Cel pracy. Celem pracy było porównanie jakości kompresji klatki piersiowej wykonywanej manualnie oraz z zastosowaniem mechanicznego systemu kompresji klatki piersiowej LUCAS3 podczas symulowanej resuscytacji krążeniowo-oddechowej prowadzonej przez lekarzy stażystów.
Materiał i metody. Badanie zaprojektowano jako prospektywne, randomizowane, krzyżowe badanie symulacyjne. W badaniu udział wzięło 36 lekarzy stażystów, którzy mieli za zadanie wykonywanie uciśnięć klatki piersiowej z systemem i bez systemu kompresji klatki piersiowej LUCAS3. Uczestnicy wykonywali uciśnięcia klatki piersiowej w sposób ciągły.
Protokół nadania został zaakceptowany przez Radę Programową Polskiego Towarzystwa Medycyny Katastrof.
Wyniki. Głębokość uciśnięć klatki piersiowej mierzona w 2. minucie resuscytacji z systemem i bez systemu LUCAS3 wynosiła odpowiednio 52 (IQR: 51-53) i 51 (IQR; 45-53) mm, zaś częstość kompresji klatki piersiowej wynosiła 110 (IQR: 105,2-115,2) i 127 (IQR: 102-133) uciśnięć na minutę. W przypadku manualnego uciskania klatki piersiowej niepełna relaksacja klatki piersiowej wynosiła 15 (IQR: 8-21)%, zaś w przypadku systemu LUCAS3 – 0 (IQR: 0-1)%. Poczynając od 4., poprzez 6. i 8. minutę resuscytacji, kompresja klatki piersiowej z wykorzystaniem systemu LUCAS3 w porównaniu z manualnym uciskaniem klatki piersiowej była istotnie statystycznie lepsza (p < 0,05) w odniesieniu do wszystkich analizowanych parametrów kompresji klatki piersiowej (głębokości i częstości kompresji klatki piersiowej, stopnia relaksacji klatki piersiowej oraz punktu ucisku klatki piersiowej).

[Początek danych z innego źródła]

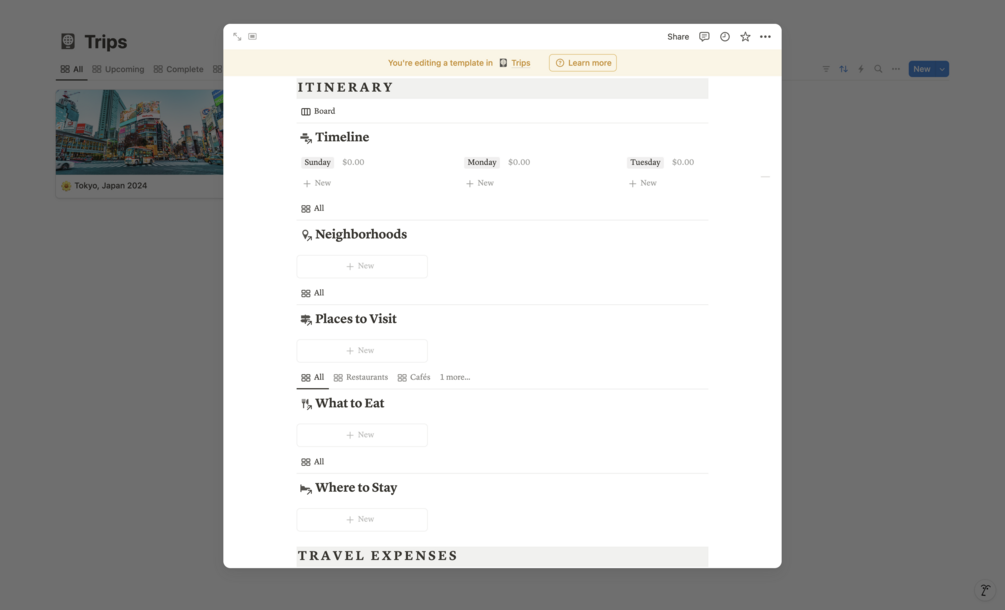
Task: Open the Learn more button in banner
Action: click(x=583, y=63)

Wnioski. W przeprowadzonym badaniu symulacyjnym lekarze stażyści, stosując system kompresji klatki piersiowej LUCAS3, wykonywali wyższej jakości kompresję klatki piersiowej aniżeli w przypadku manualnego uciskania klatki piersiowej. Wraz z wydłużeniem czasu trwania resuscytacji zmniejsza się istotnie jakość manualnej kompresji klatki piersiowej.
Summary
Introduction. High quality chest compression is one of the basic elements influencing the effectiveness of cardiopulmonary resuscitation and thus the return of spontaneous circulation. In the case of prolonged resuscitation or when the resuscitation is carried out by one person, the quality of chest compressions may decrease. Mechanical chest compression systems may be helpful.

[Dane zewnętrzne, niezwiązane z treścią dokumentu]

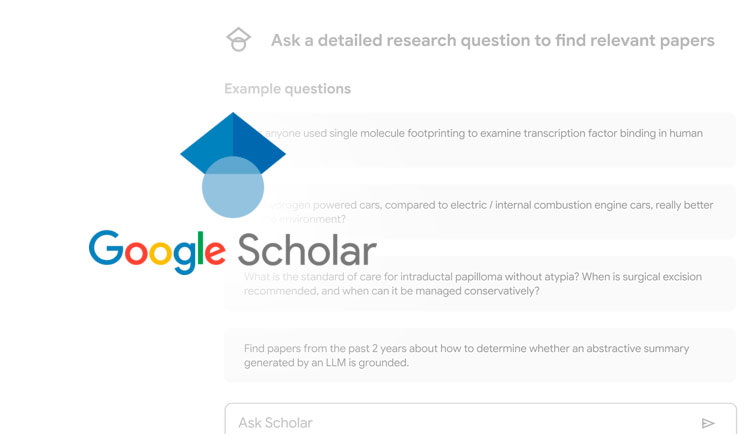Click the lowercase blue g in Google logo
This screenshot has width=750, height=434.
pos(186,258)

Aim. The aim of the study was to compare the quality of manual chest compression and mechanical chest compression system LUCAS3 during simulated cardiopulmonary resuscitation conducted by novice physicians.
Material and methods. The study was designed as a prospective, randomized, cross-over simulation study. The study involved 36 novice physicians to perform chest compressions with and without the LUCAS3 chest compression system. The participants performed chest compressions continuously.

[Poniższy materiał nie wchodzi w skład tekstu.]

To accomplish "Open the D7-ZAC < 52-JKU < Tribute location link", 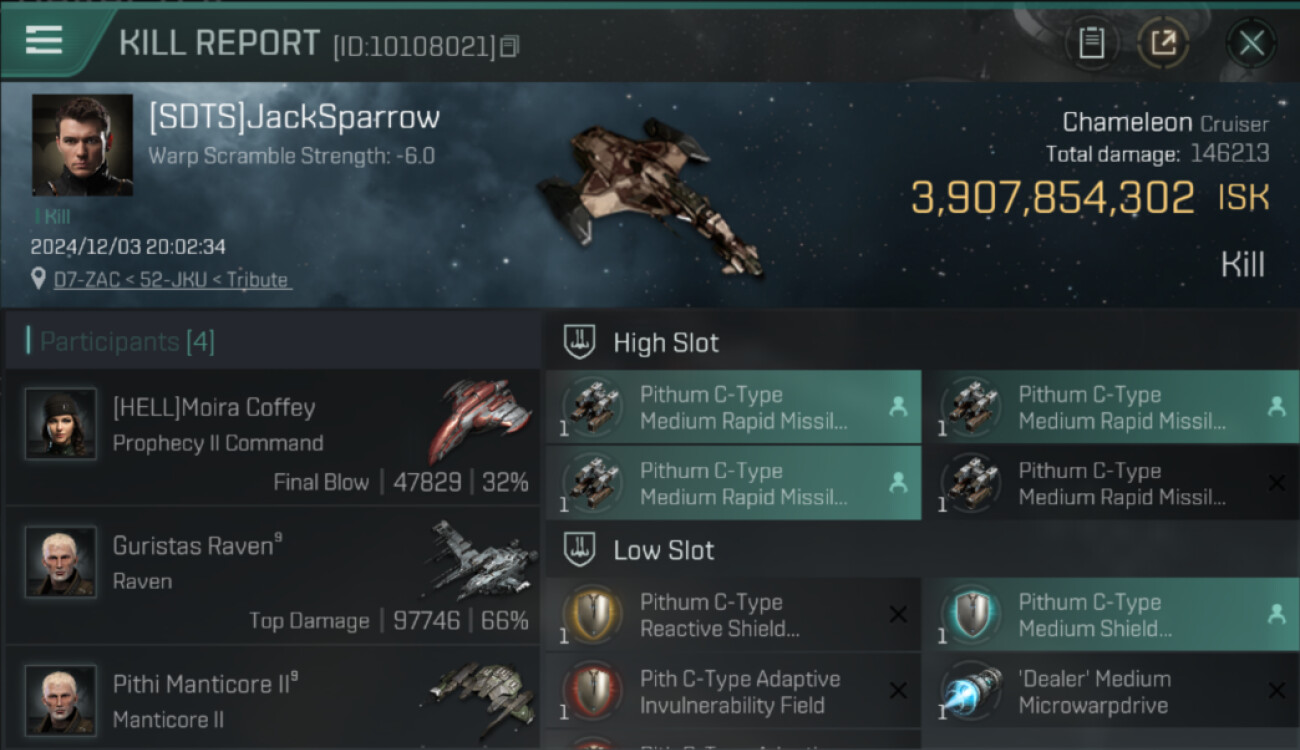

The study protocol was approved by the Institutional Review Board of the Polish Society of Disaster Medicine (Approval no.: 32.05.2017.IRB).
Results. The depth of chest compressions measured in the second minute of resuscitation with and without LUCAS3 was 52 (IQR: 51-53) and 51 (IQR: 45-53) mm, respectively, with chest compression rates of 110 (IQR: 105.2-115.2) and 127 (IQR: 102-133) compressions per minute. For manual chest compressions, incomplete chest recoil was 15 (IQR: 8-21)% and for LUCAS3 0 (IQR: 0-1)%. From 4, through 6 and 8 minutes of resuscitation, LUCAS3 chest compressions were statistically significantly better (p < 0.05) compared to manual chest compressions for all analyzed chest compression parameters (depth and rate of chest compression; degree of chest recoil and point of chest compression).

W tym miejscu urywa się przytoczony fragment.